▶ TAREA ASIGNADA 1: En el texto sobre la vanidad de los funcionarios públicos, ¿qué ex presidente firmó el decreto 2987 de 1945?
▶ TAREA ASIGNADA 2: Sigue escribiendo el texto sobre la vanidad de los funcionarios públicos a partir de su última frase.

▶ TEXTO SELECCIONADO:
┌────────

Se sabe
que por delirio de grandeza o vanidad muchos funcionarios públicos les gusta
figurar tanto que hasta sacian a la gente que los ve como imbéciles petulantes.
A pesar de que la constitución política les impone limitaciones, sin embargo se
exceden y casi nadie los denuncia para frenar sus demasías. Hasta quieren
hacerse monumentos, que su nombre lo lleven instituciones oficiales y colocar
una placa de auto homenaje sin haber muerto, cuando la ley les niega
tajantemente esa ambición. Cumplir con las funciones legales es meritorio,
grave es no obedecer, lo que sí trae sanciones y rechazo popular.
Inicialmente
la norma del decreto 2987 de 1945 estaba restringida a las instituciones
oficiales que podrían llevar el apelativo del gran hombre que hubiese
desaparecido. Gran hombre que hoy habría que buscarlo con la ayuda de la
linterna de Diógenes. Pues de esas altas calidades exigidas por el decreto
firmado por el ex presidente Alberto Lleras Camargo, teniendo como marco una
concepción de merecimiento público y nunca político, hay muy pocos.

└────────

▶ MATERIAL RECIBIDO:
┌────────

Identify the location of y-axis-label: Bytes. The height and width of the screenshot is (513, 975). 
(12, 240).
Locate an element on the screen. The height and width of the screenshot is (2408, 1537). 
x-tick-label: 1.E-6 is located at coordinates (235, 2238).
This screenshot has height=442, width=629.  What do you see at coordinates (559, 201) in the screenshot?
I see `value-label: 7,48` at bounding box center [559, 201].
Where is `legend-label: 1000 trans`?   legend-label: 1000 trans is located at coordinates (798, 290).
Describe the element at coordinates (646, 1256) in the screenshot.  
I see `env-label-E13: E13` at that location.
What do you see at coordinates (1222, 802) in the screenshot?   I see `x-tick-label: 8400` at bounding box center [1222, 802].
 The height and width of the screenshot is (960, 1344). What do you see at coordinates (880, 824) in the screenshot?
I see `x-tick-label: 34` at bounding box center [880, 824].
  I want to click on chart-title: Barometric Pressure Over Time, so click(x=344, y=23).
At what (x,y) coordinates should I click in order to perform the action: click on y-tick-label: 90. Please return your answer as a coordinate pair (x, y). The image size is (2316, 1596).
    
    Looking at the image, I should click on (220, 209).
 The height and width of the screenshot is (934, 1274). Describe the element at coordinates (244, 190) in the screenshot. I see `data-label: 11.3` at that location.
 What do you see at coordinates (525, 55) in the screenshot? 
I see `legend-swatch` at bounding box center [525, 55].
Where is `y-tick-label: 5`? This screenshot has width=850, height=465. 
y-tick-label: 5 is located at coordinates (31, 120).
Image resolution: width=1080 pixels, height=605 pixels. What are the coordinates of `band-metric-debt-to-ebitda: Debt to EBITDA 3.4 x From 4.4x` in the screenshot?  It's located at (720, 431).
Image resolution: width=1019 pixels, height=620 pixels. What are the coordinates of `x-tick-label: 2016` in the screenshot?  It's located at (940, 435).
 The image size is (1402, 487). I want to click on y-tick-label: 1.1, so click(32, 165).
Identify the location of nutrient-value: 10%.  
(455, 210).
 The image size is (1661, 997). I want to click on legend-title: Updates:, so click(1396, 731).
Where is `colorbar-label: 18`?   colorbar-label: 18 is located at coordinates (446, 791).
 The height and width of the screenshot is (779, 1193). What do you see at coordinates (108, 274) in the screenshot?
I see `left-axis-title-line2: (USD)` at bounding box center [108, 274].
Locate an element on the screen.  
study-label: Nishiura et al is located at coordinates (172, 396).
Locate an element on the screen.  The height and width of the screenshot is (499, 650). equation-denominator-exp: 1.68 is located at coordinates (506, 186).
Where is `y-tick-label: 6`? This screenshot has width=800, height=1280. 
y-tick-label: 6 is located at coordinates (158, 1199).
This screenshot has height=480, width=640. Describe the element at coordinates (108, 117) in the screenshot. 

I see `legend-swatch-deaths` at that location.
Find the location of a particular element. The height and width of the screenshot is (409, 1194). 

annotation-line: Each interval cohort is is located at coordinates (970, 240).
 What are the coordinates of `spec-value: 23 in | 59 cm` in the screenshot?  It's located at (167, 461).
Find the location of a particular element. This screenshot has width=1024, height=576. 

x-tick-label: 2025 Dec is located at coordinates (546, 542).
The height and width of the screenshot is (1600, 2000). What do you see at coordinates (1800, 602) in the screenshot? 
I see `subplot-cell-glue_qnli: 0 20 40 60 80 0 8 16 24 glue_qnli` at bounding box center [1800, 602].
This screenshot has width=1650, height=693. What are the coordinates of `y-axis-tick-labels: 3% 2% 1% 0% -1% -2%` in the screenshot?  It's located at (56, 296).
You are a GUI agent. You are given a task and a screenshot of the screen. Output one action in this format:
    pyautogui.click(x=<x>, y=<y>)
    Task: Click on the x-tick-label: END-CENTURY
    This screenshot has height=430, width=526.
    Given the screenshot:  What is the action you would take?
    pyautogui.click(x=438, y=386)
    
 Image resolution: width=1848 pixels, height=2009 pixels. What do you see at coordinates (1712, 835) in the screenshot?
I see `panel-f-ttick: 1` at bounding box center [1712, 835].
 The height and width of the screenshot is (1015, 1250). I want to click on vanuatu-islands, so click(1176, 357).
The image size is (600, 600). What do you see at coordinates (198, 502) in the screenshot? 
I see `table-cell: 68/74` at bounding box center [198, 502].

└────────

▶ RESPUESTA 1: Alberto Lleras Camargo.

▶ RESPUESTA 2:
Posteriormente,
la norma fue adicionada por el mismo ex presidente Lleras Camargo mediante el
decreto 1678 de 1958, que introdujo prohibiciones sobre colocación en las
oficinas públicas de retratos del presidente de la república o de otros
funcionarios y le dio paso a la instalación de efigies de próceres
desaparecidos o cuando así lo haya dispuesto la ley de personas ilustres
fallecidas.
Luego, fue
expedido por el ex presidente Ernesto Samper el decreto 2759 de 1997, el cual
mantiene las prohibiciones de la legislación anterior, e introduce una
disposición que abre el camino para abusar. Le da facultades a los ministerios,
a los gobernadores y alcaldes para designar con el nombre de personas vivas los
bienes de uso público a petición de la comunidad, siempre y cuando el
seleccionado haya prestado servicios a la Nación que ameriten tal designación.
Este
precepto sirvió de portillo para que el nihilismo pusiera en práctica la
interpretación subjetiva y los tramposo, sin pedirlo la comunidad, se abrieran
el paso sobre todo y llenaran los barrios de las ciudades de placas en los
bienes de uso público. Y así se construyó el agujero que algunos utilizan para
coronarse y violar las primeras normas de Lleras Camargo dictadas en la época en que los gobernantes
eran humildes y no pensaban más que en ejercer el servicio público dignamente y
claro está en que había suma claridad de la inconveniencia de homenajes a
supervivientes.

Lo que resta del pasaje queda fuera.